> _Data items_
######
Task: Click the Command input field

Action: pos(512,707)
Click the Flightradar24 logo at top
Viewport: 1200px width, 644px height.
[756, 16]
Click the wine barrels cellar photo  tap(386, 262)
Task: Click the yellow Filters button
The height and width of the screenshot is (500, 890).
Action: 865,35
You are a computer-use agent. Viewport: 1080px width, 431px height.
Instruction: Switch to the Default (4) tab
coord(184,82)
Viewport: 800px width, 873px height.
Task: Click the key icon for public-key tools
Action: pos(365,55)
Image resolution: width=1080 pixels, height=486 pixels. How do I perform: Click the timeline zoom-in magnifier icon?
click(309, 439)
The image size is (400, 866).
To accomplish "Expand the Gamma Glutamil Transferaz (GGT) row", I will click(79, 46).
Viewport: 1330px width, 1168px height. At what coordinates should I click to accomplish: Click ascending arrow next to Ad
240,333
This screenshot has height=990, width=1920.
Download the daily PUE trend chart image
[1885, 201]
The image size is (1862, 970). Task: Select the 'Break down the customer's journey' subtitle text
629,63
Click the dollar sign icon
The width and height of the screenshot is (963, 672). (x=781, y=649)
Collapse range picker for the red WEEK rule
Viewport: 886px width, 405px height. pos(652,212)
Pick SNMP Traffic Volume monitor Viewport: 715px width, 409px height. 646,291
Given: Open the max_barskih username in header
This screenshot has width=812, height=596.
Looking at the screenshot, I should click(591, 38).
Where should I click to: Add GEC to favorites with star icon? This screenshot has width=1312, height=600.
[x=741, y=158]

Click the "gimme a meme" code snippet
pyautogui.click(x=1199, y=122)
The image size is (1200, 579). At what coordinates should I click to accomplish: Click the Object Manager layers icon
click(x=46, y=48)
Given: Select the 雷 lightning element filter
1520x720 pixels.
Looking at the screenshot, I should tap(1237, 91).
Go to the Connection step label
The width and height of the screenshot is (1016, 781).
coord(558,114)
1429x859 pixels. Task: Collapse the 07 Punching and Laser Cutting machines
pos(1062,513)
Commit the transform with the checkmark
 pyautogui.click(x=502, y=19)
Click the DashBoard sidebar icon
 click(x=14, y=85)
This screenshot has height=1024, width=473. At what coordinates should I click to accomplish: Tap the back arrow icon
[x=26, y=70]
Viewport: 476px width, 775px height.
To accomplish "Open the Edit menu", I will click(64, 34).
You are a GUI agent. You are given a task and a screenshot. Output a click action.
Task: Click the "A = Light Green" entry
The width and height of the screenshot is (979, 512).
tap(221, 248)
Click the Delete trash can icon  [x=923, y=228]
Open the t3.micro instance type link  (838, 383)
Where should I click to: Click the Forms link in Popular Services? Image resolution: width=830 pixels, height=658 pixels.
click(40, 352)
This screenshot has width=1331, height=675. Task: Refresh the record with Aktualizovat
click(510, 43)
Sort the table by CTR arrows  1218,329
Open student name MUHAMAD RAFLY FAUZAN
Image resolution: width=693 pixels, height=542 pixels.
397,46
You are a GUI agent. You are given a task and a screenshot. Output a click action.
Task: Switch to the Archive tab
######
> _WHAT YOU NEED TO DO_
Would you please copy exactly the part of the entries above that begins at the line containing "You are a computer-use" and ends at the line containing "Pick SNMP Traffic", both lines included?

> _REPLY_
You are a computer-use agent. Viewport: 1080px width, 431px height.
Instruction: Switch to the Default (4) tab
coord(184,82)
Viewport: 800px width, 873px height.
Task: Click the key icon for public-key tools
Action: pos(365,55)
Image resolution: width=1080 pixels, height=486 pixels. How do I perform: Click the timeline zoom-in magnifier icon?
click(309, 439)
The image size is (400, 866).
To accomplish "Expand the Gamma Glutamil Transferaz (GGT) row", I will click(79, 46).
Viewport: 1330px width, 1168px height. At what coordinates should I click to accomplish: Click ascending arrow next to Ad
240,333
This screenshot has height=990, width=1920.
Download the daily PUE trend chart image
[1885, 201]
The image size is (1862, 970). Task: Select the 'Break down the customer's journey' subtitle text
629,63
Click the dollar sign icon
The width and height of the screenshot is (963, 672). (x=781, y=649)
Collapse range picker for the red WEEK rule
Viewport: 886px width, 405px height. pos(652,212)
Pick SNMP Traffic Volume monitor Viewport: 715px width, 409px height. 646,291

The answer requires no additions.